■ Exercise:
Rewrite the records below with "Select" substituted for each "Click", changing nothing else and leaving out the pictures.
======
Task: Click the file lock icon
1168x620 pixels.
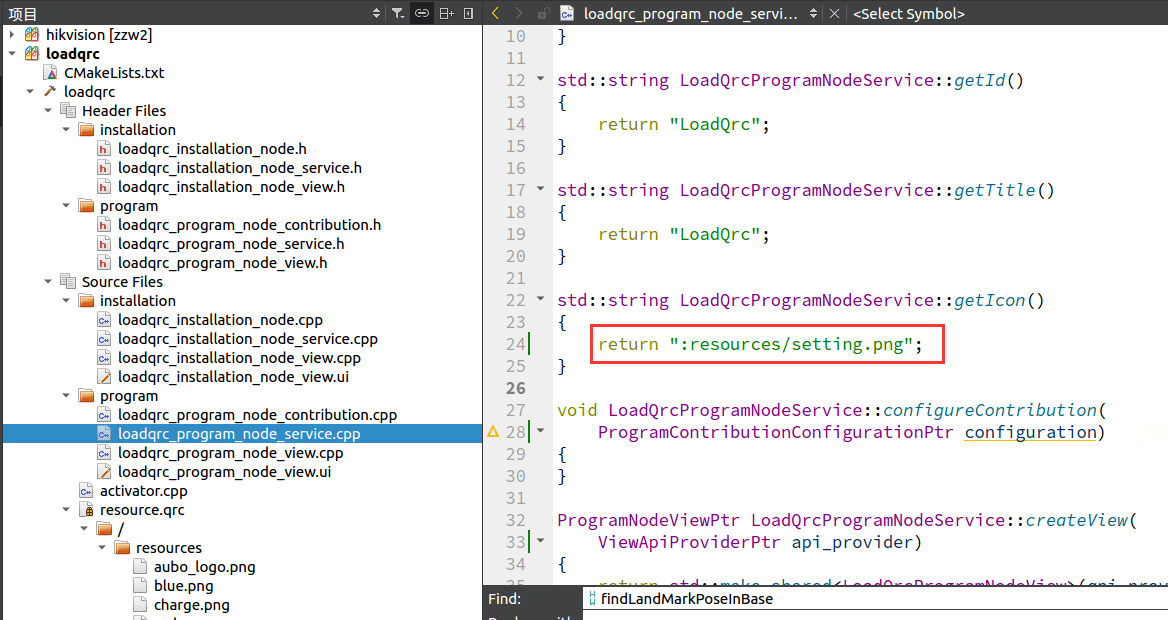Action: pos(544,13)
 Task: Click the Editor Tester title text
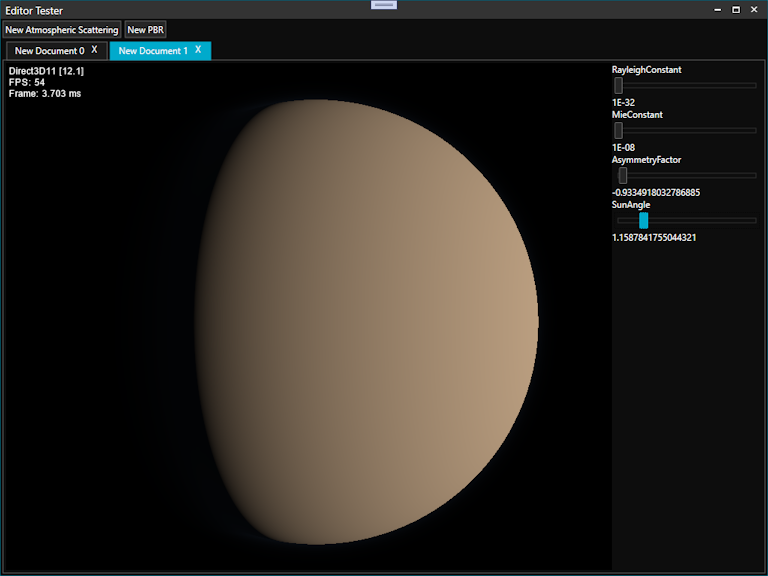(34, 11)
======
■ Expected answer:
Task: Select the file lock icon
1168x620 pixels.
Action: pos(544,13)
 Task: Select the Editor Tester title text
(34, 11)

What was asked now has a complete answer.